Through twitter, Antonio Rinaldi sent the following chart that accompanied a New York Times piece talking about the CPI (inflation index). The article concerns a very important topic--that many middle- to lower-income households have barely any saving after spending on necessities--and only touches upon the issue raised by this chart, which is that the official CPI is an average of prices of a basket of goods, and there is much variability in the price changes of different categories of goods.
I cover this subject in much greater detail in Chapter 7 of Numbersense (link). There are many reasons why the official inflation rate seems to diverge from our own experiences. One of the reasons is that we tend to notice and worry about price increases but we don't notice or take for granted price decreases. In the book, I cover the fascinating subject of the psychology of remembering prices. Obviously, this is a subject of utmost importance if we are to use surveys to understand perceived prices.
The price of a T-shirt (unbranded) has remained the same or may have declined in the last decades. Besides, the chart reveals that phone and accessories, computers and televisions have all enjoyed deflation over the last decade. Actually, much of the "deflation" is due to a controversial adjustment known as "hedonics". This is to claim that part of any price change is attributed to product or technology improvements. So, if you pay the same price today for an HDTV as in the past for a standard definition TV, then in reality, the price you paid today is cheaper than that in the past.
That adjustment is reasonable only to a certain extent. For instance, my cell phone company stuffs my plan with hundreds of unused and unusable minutes so on a per-minute basis, I am sure prices have come down substantially but on a per-used-minute basis, I'm not so sure.
Let's get to what we care about on this blog... the visual. There is one big puzzle embedded in this chart. Look at the line for televisions. It dipped below -100 percent! Like Antonio, many readers should be scratching their heads--did the price of television go negative? did the hedonic adjustment go bonkers?
As an aside, I don't like the current NYT convention of hiding too many axis labels. What period of time is this chart depicting? You'd only find out by reading the label of the vertical axis! I mentioned something similar the other day.
The key to understanding a chart like this is to learn what is being plotted. The first instinct is to think the change in prices over time. A quick glance at the vertical axis label would correct that misunderstanding. It said "Change in prices relative to a 23% increase in price for all items, 2005-2014".
This label is doing a lot of work--probably too much for its inconspicious location and unbolded, uncolored status.
Readers have to know that the official CPI is a weighted average of changes in prices of a specified basket of goods. Some but not all of the components are being graphed.
Then readers have to understand that there is an index of an index.
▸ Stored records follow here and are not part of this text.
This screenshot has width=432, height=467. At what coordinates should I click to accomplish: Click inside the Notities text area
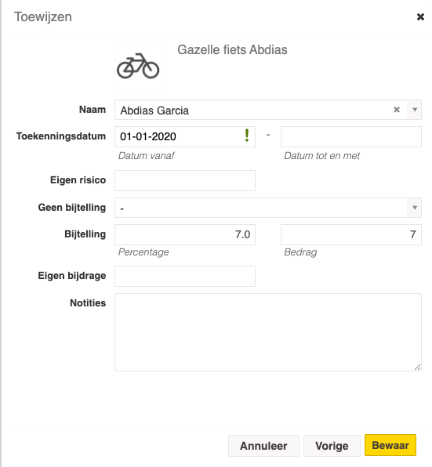pos(268,332)
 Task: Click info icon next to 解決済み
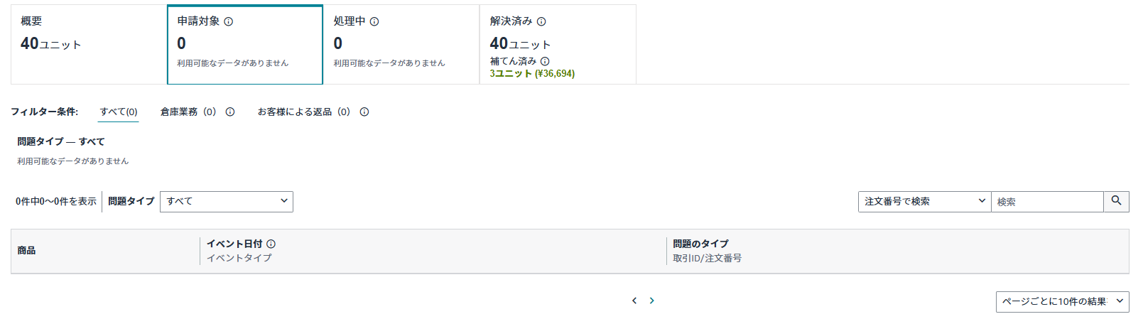[x=541, y=22]
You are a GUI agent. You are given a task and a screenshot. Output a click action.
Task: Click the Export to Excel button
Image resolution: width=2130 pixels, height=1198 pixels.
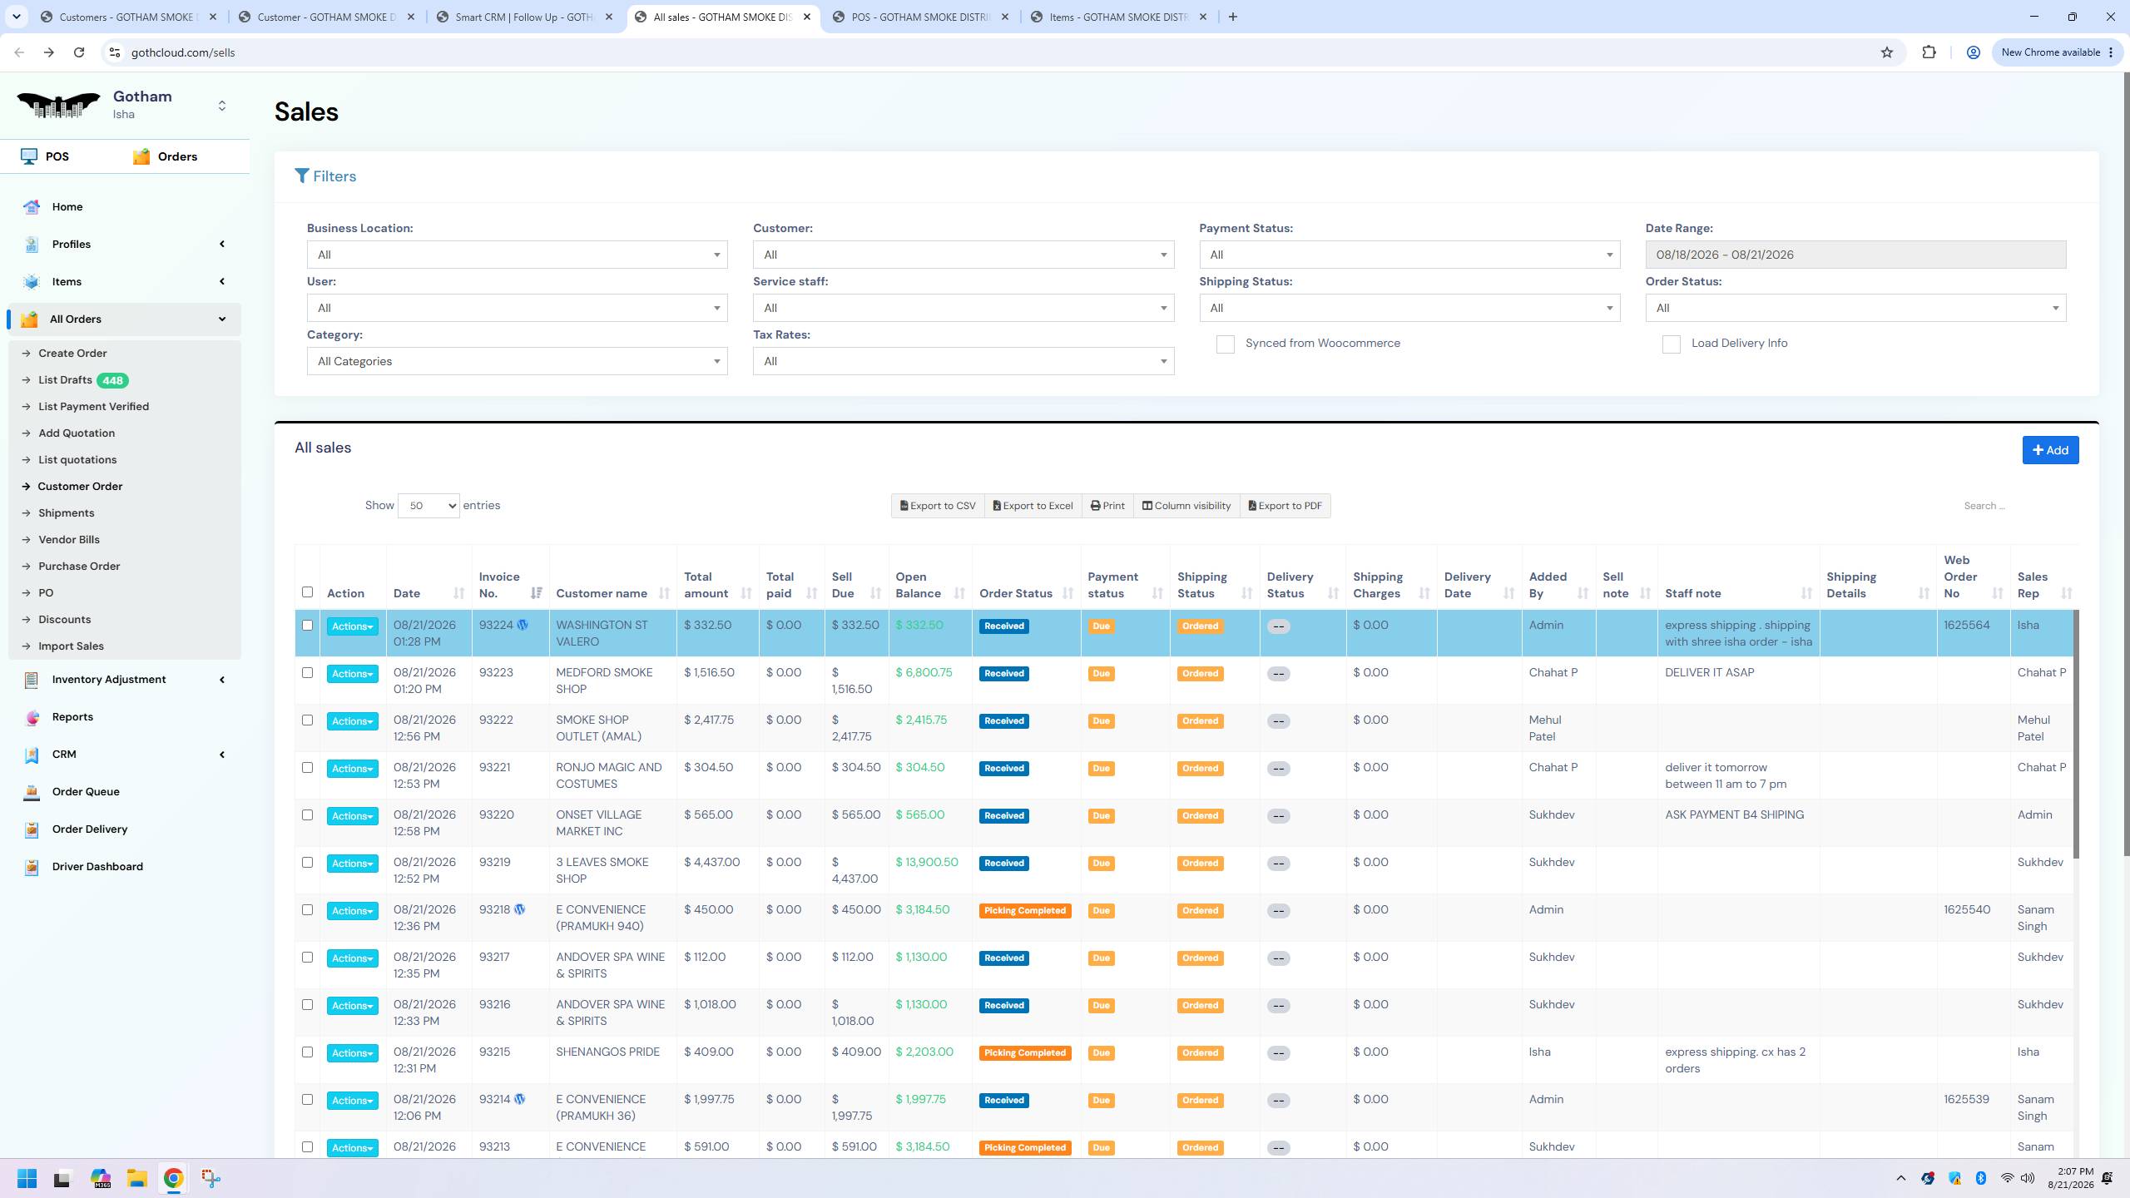point(1033,506)
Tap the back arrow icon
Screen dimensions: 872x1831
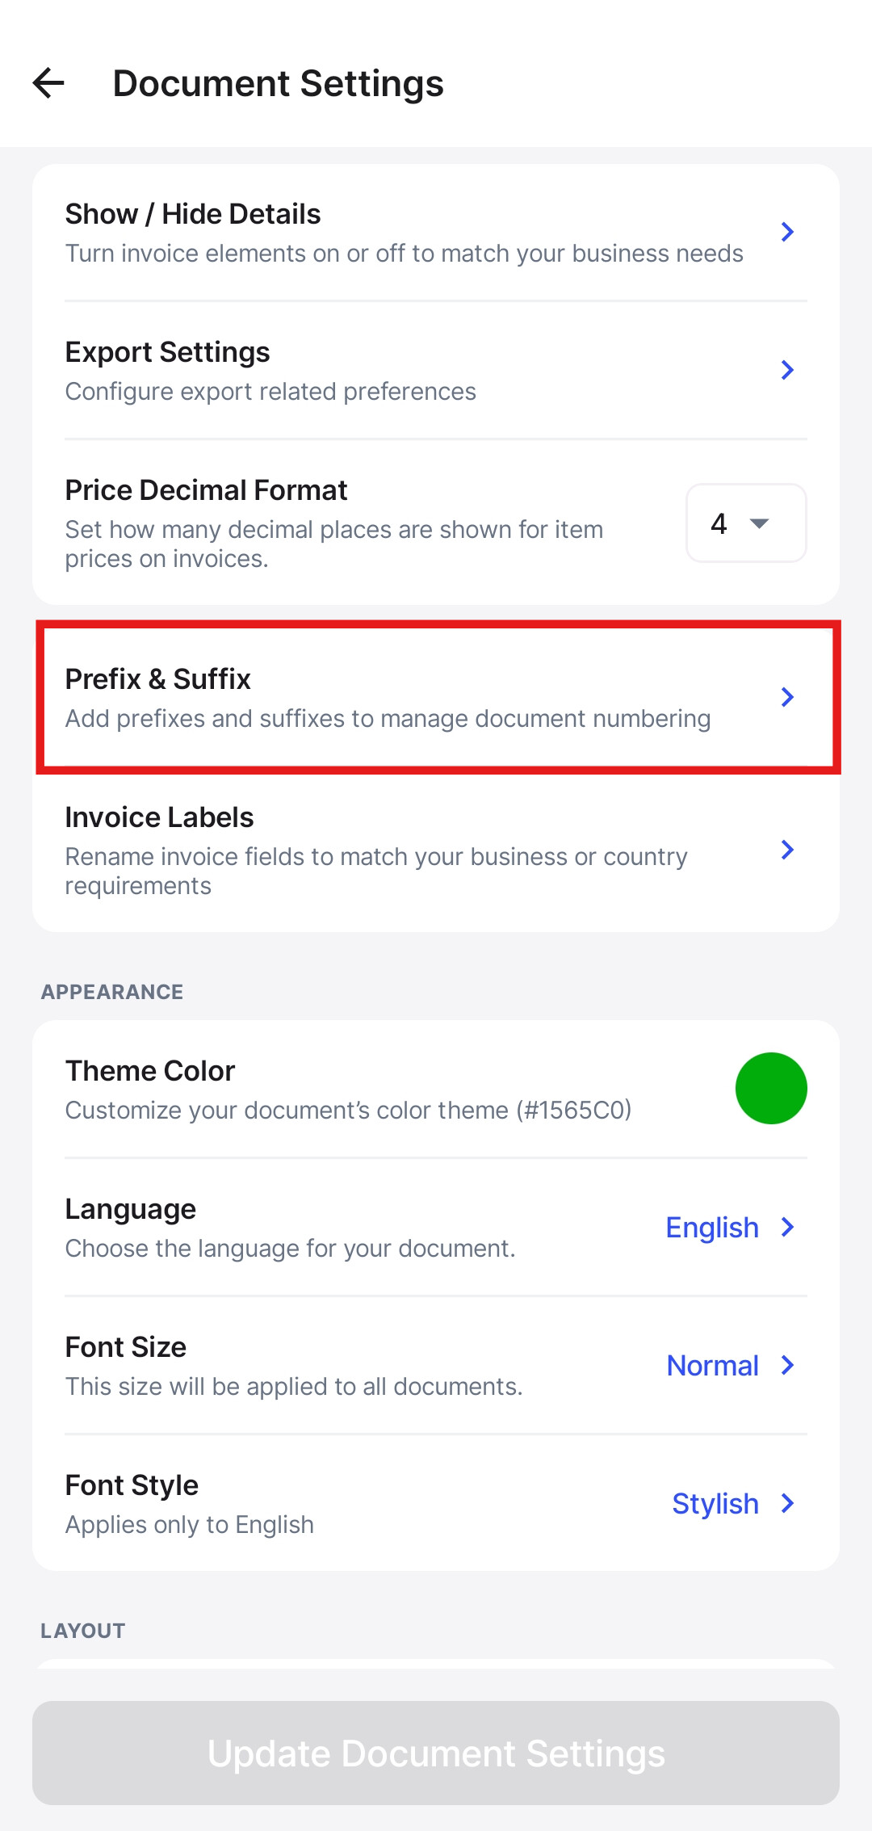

The prices of each "item" (i.e. category or component of the CPI) are indiced to 1984 levels. So the prices of television is first re-indiced to 2005 as the baseline. This establishes a growth trajectory for television. But this is not what is being depicted.
Here is what the chart would have looked like if we plotted the growth of the television index (red), the apparel index and the all-items index (blue).
The blue line reflects the 23% average increase in prices in that 10-year period. Notice that the red line does not exhibit any weirdness--television prices have gone down by 90 percent. It's not negative.
What the designer tried to do is to index this data another time. Think of pulling the blue line down to the horizontal axis, and then see what happens to the gray and red lines.
Now, even this index on an index should not present a mathematical curiosity. If all items moved to 1.23 while apparel moved to 1.10, you might compute 110%/123% which is roughly 0.. You'd say the apparel index is 90% of the way to where the all-item index went. Similarly for TVs, you would compute 10%/123% which is 0.08. That would be saying the TV index ended up 8% of where the all-item index landed.
That still doesn't yield -100%. The clue here is that the baseline is zero percent, not 100, not 1.0, etc. So if there is an item that moved in sync with all items, its trajectory would have been horizontal at zero percent. That means that the second index is not a division but a subtraction. So for TV, it's -90% - 23% = -113%. For apparel, it's +10%-23% = -13%.
Even though I reverse-engineered the chart, I don't understand the reason for using subtractions rather than division for the second layer of indicing. It's strange to me to add or subtract the two indices that have different baseline quantities.